Originally Posted by pawoSD (Post 2318018)
:confused: Its not far fetched at all. The signal from the CPS is critical to the computer knowing what speed the engine is moving. If the signal is weak or cuts in and out, it will shut down the fuel pumps thinking the engine stopped, hence, stall. Its quite an important part! If it goes out of spec due to temperature changes....it would stall right away. It happened to my car, so it does indeed happen.

proving my point that it doesnt matter temperature the engine is a bad cps will stall with a cold or warm engine. A osilloscope will rule out the CPS.
none of the TSBs for stalling when warm do not mention the CPS. Stalling when warm is caused by rapid pressure drop results in the formation of vapour bubbles in the system. in my case the coolant temp sensor was sending mixed signals to the ke control unit and ezl causing confusion between the ignition and fuel injection

mak 10-17-2009 01:31 AM

we should know what component is causing it or it may be slight drift off in the air flow due to accumulation of oil, dust etc at the bottom of the air flow passage ,visible if the air flow plate is removed and throttle held wide open.should be spotlessly clean .
mak
300se

corker57 10-17-2009 02:59 AM

I did not mean to start a small uproar. My car stalled only when warm, it ran fine cold.
Got to go about 15-20 miles the first time, then the expense of all the goodies to make it run - and it did not run one tiny bit better. I was at an end of the cars life when I saw something about it on here. The next time it happened (ran fine for 15-20 minutes this time) I bought a CPS, changed it, and never had another problem with the car, no matter how long I drove it or how far I drove it.

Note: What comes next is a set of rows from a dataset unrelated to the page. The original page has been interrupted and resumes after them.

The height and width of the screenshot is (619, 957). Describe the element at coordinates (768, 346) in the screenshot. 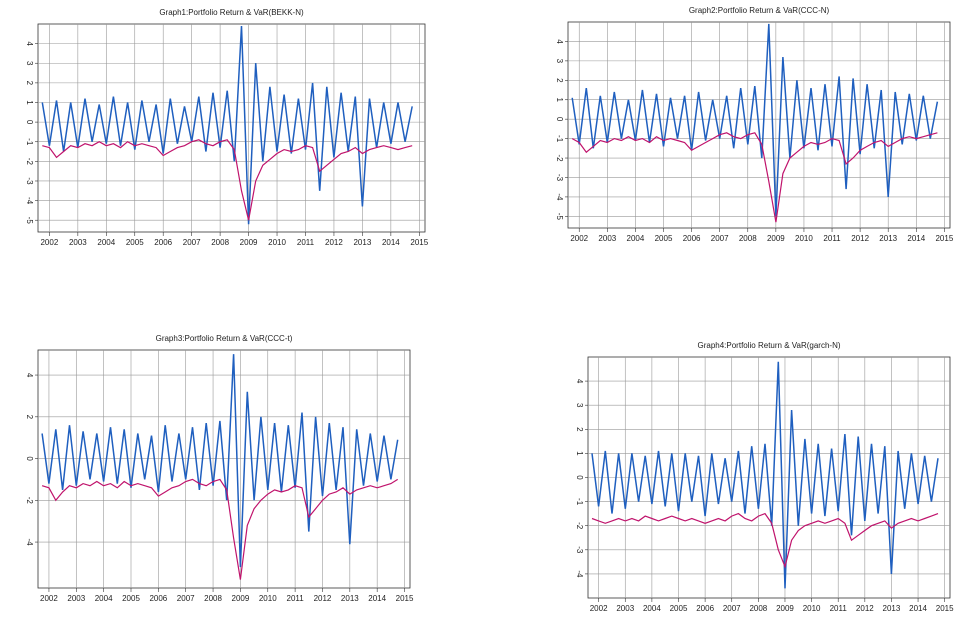

I see `chart-title: Graph4:Portfolio Return & VaR(garch-N)` at that location.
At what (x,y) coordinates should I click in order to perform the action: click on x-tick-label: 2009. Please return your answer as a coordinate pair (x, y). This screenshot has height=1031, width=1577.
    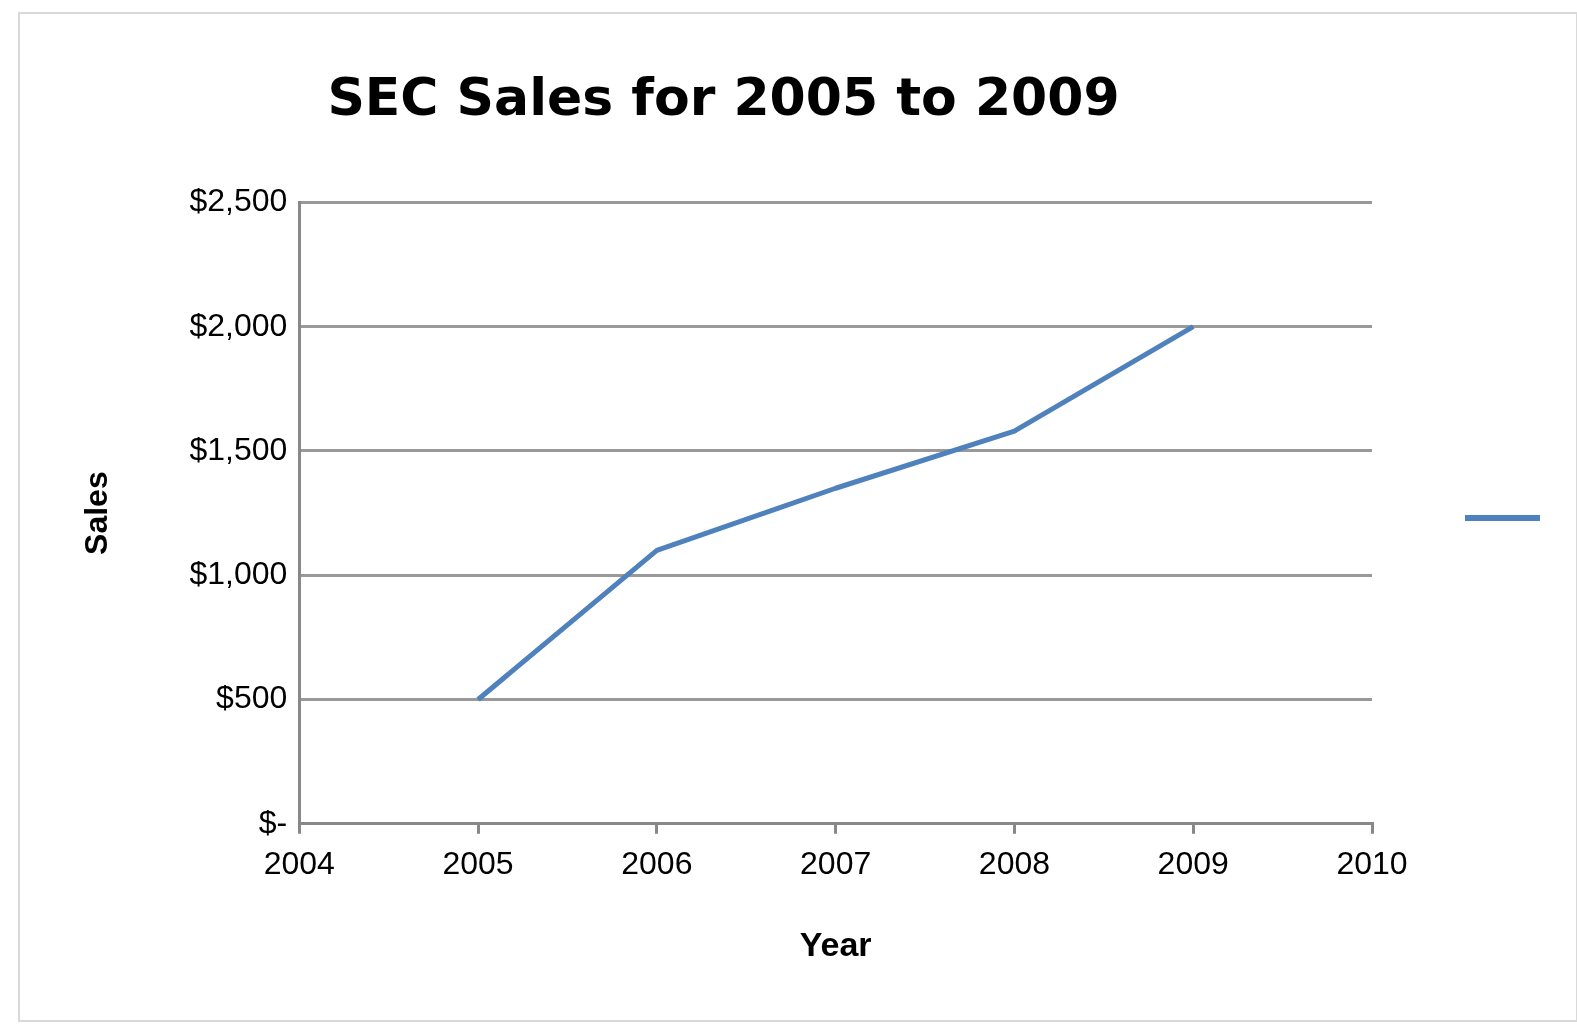
    Looking at the image, I should click on (1193, 862).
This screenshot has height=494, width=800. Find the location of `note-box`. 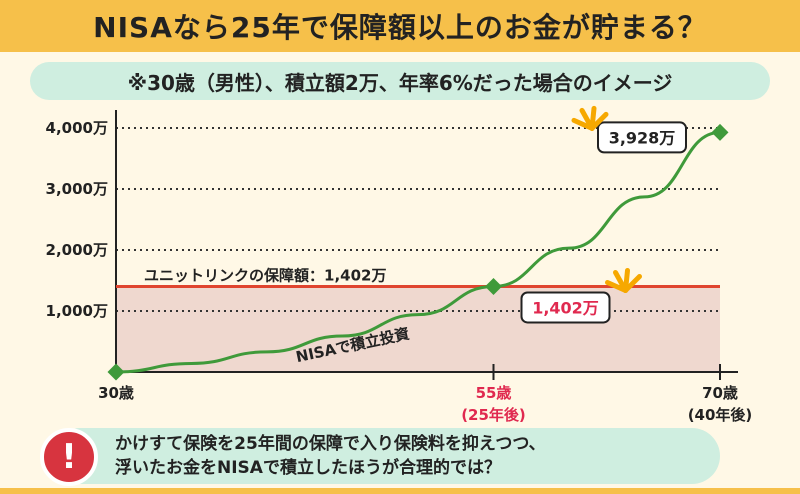

note-box is located at coordinates (386, 456).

To all those mighty thinkers that say it can't happen, I have proof that it can and does happen.

Oracle12345 10-17-2009 10:44 PM

Quote:

Originally Posted by corker57 (Post 2318198)
I did not mean to start a small uproar. My car stalled only when warm, it ran fine cold.
Got to go about 15-20 miles the first time, then the expense of all the goodies to make it run - and it did not run one tiny bit better. I was at an end of the cars life when I saw something about it on here. The next time it happened (ran fine for 15-20 minutes this time) I bought a CPS, changed it, and never had another problem with the car, no matter how long I drove it or how far I drove it.

To all those mighty thinkers that say it can't happen, I have proof that it can and does happen.

I didnt say rule out the cps when dealing with a stalling issue but its not one of the first things I am going to check especially when tracking down a stalling when warm problem. If the most common things that cause a stalling when warm problem check out then ill go other places.